The right balance of zinc and zirconium oxides in this catalyst (purple block) converts ethanol to isobutene with low amounts of unwanted byproducts such as acetone and ethylene.

Researchers in the Pacific Northwest have developed a catalyst material that could replace chemicals currently derived from petroleum. The catalyst could be the basis for more environmentally friendly products, including octane-boosting gas and fuel additives, bio-based rubber for tires and a safer solvent for the chemicals industry.

To make sustainable biofuels, producers want to ferment ethanol from nonfood plant matter such as cornstalks and weeds. Currently, so-called bio-ethanol's main values are as a non-polluting replacement for octane-boosting fuel additives to prevent engine knocking and as a renewable replacement for a certain percentage of gasoline.

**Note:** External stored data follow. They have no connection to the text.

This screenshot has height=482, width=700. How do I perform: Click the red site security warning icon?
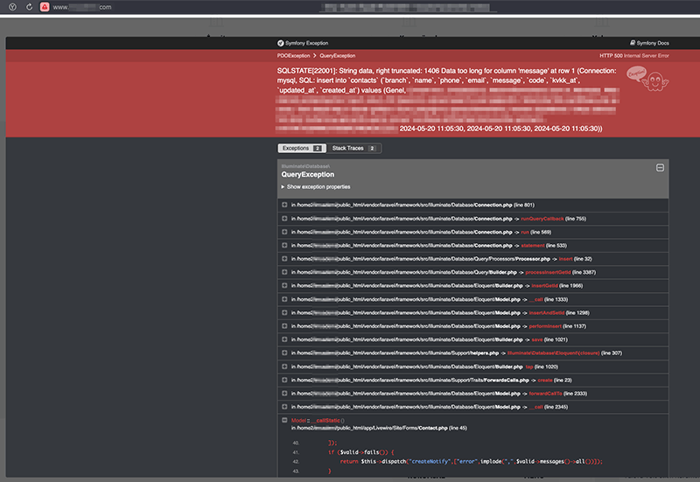pos(43,7)
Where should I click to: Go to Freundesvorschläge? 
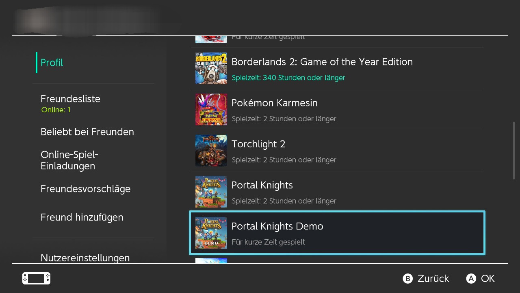(x=85, y=189)
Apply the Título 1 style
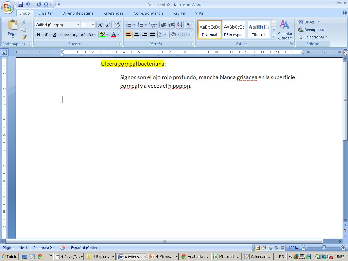348x261 pixels. point(259,30)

To turn bio-ethanol into other useful products, researchers at the Department of Energy's Pacific Northwest National Laboratory and at Washington State University have developed a catalyst material that will convert it into a chemical called isobutene - and it converts it in one production step, which can reduce costs. In addition, the catalyst requires the presence of water, allowing producers to use dilute and cheaper bio-ethanol rather than having to purify it first, potentially keeping costs lower and production times faster.

Reported by researchers in the Institute for Integrated Catalysis at PNNL and in the Gene and Linda Voiland School of Chemical Engineering and Bioengineering at WSU, the findings appeared in the Journal of the American Chemical Society. This work was supported by the U.S. Department of Energy Offices of Science and of Energy Efficiency and Renewable Energy.